And the drama is not about men, which I think is very interesting. These are unapologetic, career-driven women and the conflict revolves more around that.

Yeah, we're kind of obsessed with that. I'm sure you know about the Bechdel test. We're just really proud of the fact that we matched the Bechdel test, like we passed it with flying colors every time. Our characters talk about work and morality and their families and love and all that stuff that they talk about is from the point of a human being, not from the point of view of a woman.

And actually our mission overall is to humanize all those characters in creating the contestants on the show and not to make fun of them and not to make them paper dolls.

It's such a fitting moment to talk about this with the prevalance of online bullying—it's very powerful to see these characters in the editing room, reading up on the girls' backgrounds and then using that to manipulate them.

Another thing that we've talked about a lot is that in this day and age, contestants can come on the show thinking they know how to beat the system and that they know how to play the game, but they're actually playing an unbeatable game—they don't understand how powerful editing and manipulation is. And that, for people in our generation that have grown up feeling like they can self-edit and self-photoshop and self-curate their own image, to hand over that power to somebody else or a group of people completely, and to be cut off from your phone, Internet, books, friends, everything and have no control over how footage of you is used is really, is so disempowering for the people on the shows that we really have a lot of sympathy for them because we just feel like they don't even—even if they're really, really savvy—you really can't know what you're up against. 

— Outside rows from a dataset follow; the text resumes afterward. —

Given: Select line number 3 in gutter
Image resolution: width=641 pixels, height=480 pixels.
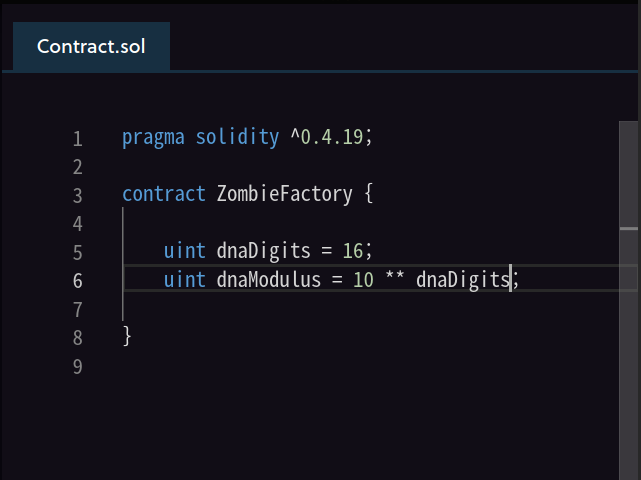Looking at the screenshot, I should coord(78,195).
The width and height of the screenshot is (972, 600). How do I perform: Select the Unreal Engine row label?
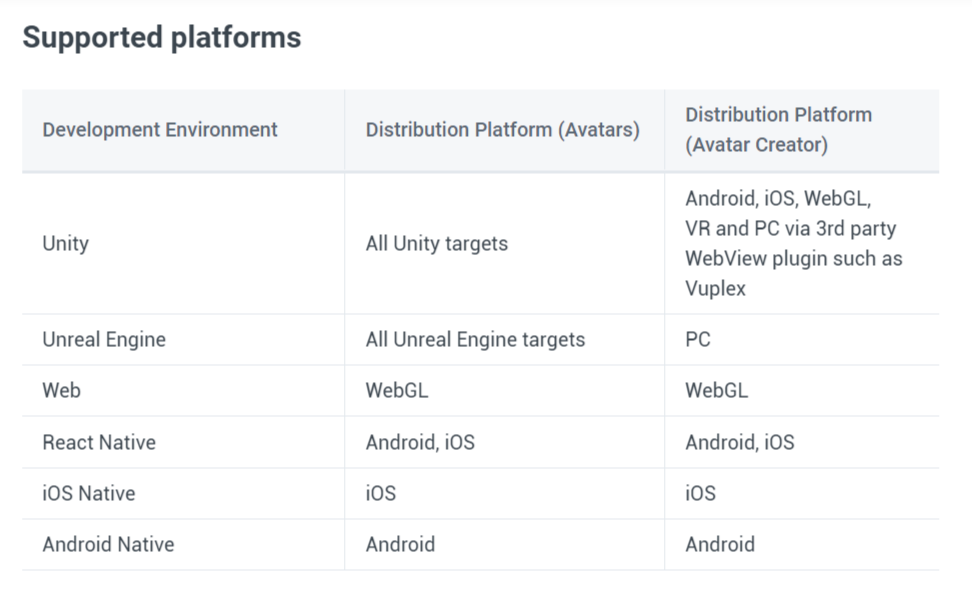[x=104, y=340]
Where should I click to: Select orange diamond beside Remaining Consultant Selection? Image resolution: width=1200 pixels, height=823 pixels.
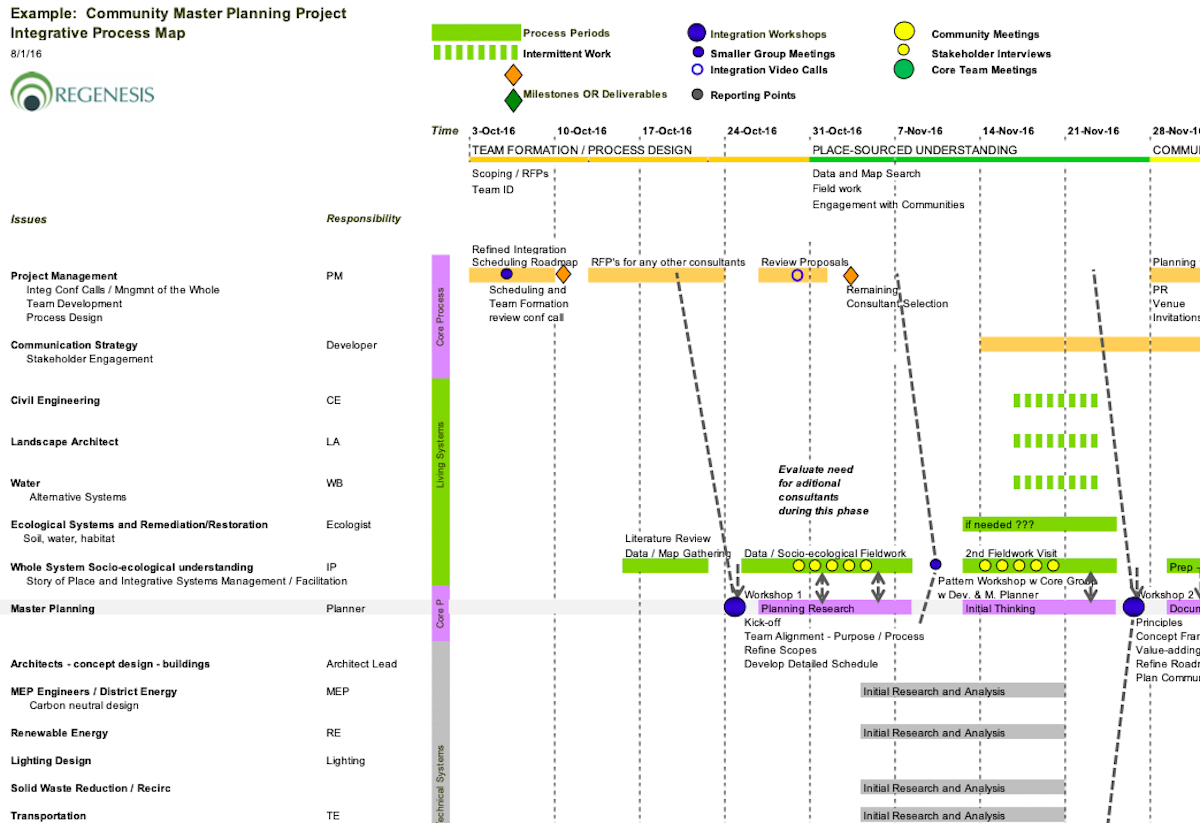click(850, 275)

So how should we watch a reality TV show or a dating show that obviously isn't real but is being presented to us as reality?

I think our goal is for everyone to have a little more compassion for each other and have a little more compassion for the people on the shows because, I mean, it's fine to have fun at their expense, I guess, but I guess just to think about how that really impacts them and even how that impacts you because spending time being that cruel about other people, like, how does that really impact you?